Exercise brief:
Reproduce only the lines that begin at the line with "The height and" and run to the end of the entries; omit every picture.
##############################
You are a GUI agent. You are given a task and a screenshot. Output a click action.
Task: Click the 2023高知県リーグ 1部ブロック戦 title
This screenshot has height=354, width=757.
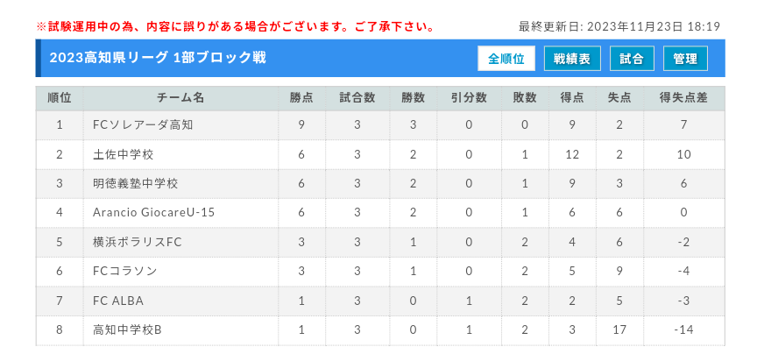point(158,58)

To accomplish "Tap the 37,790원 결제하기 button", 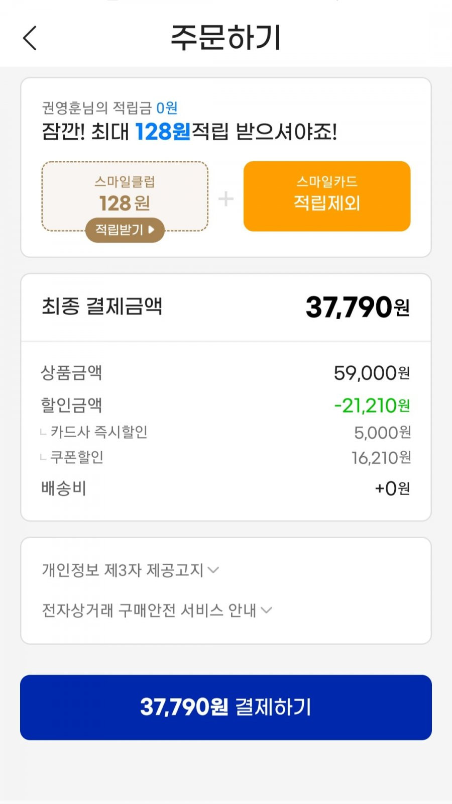I will point(226,707).
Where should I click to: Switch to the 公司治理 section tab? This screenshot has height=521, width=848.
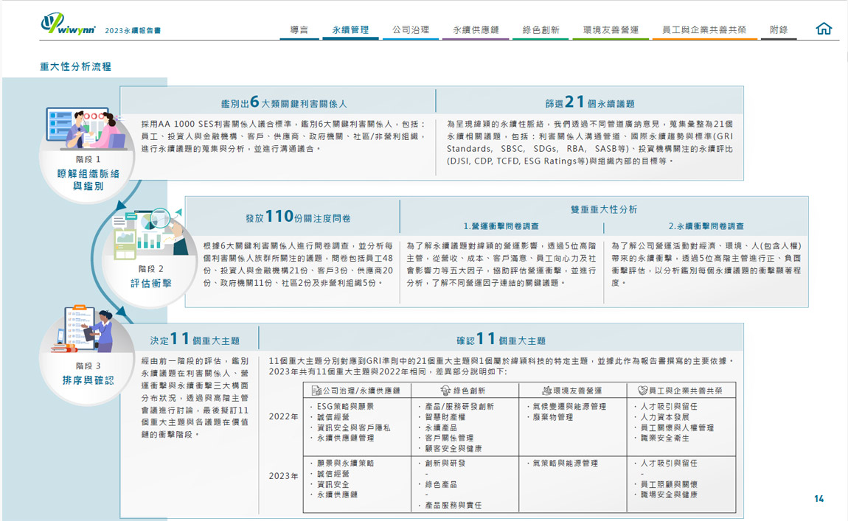pyautogui.click(x=411, y=30)
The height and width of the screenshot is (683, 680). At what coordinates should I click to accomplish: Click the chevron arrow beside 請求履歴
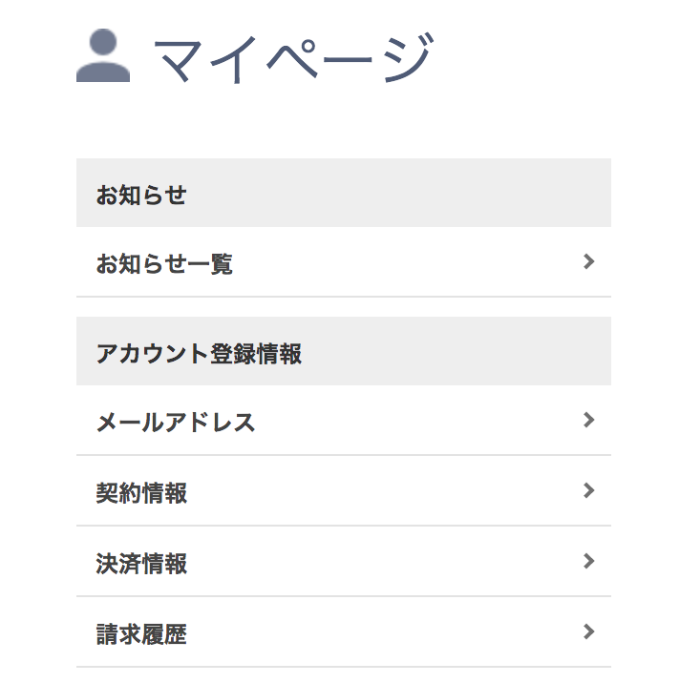[589, 631]
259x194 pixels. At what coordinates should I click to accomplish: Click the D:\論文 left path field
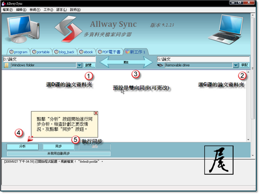tap(50, 59)
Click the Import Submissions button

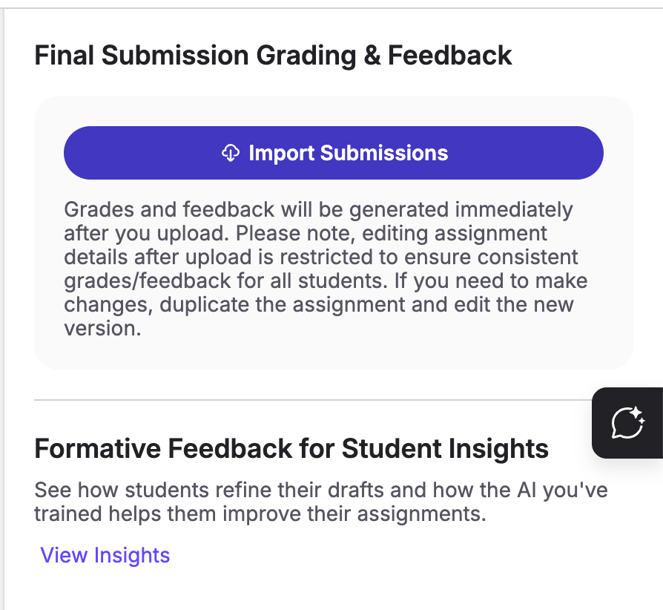[333, 153]
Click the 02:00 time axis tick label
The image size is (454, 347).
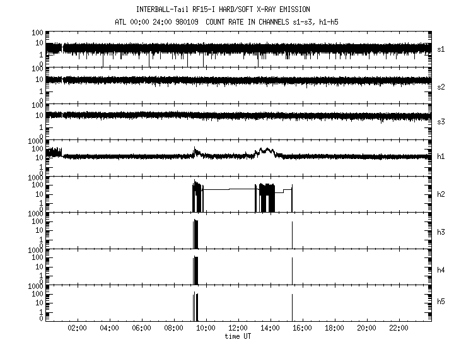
##############################
Task result:
The height and width of the screenshot is (683, 680). At what coordinates should I click to accomplish: Click the chevron arrow beside 請求履歴
[589, 631]
259x194 pixels. At what coordinates should I click to accomplish: Click the D:\論文 left path field
tap(50, 59)
Click the Import Submissions button

[333, 153]
Click the 02:00 time axis tick label
The image size is (454, 347).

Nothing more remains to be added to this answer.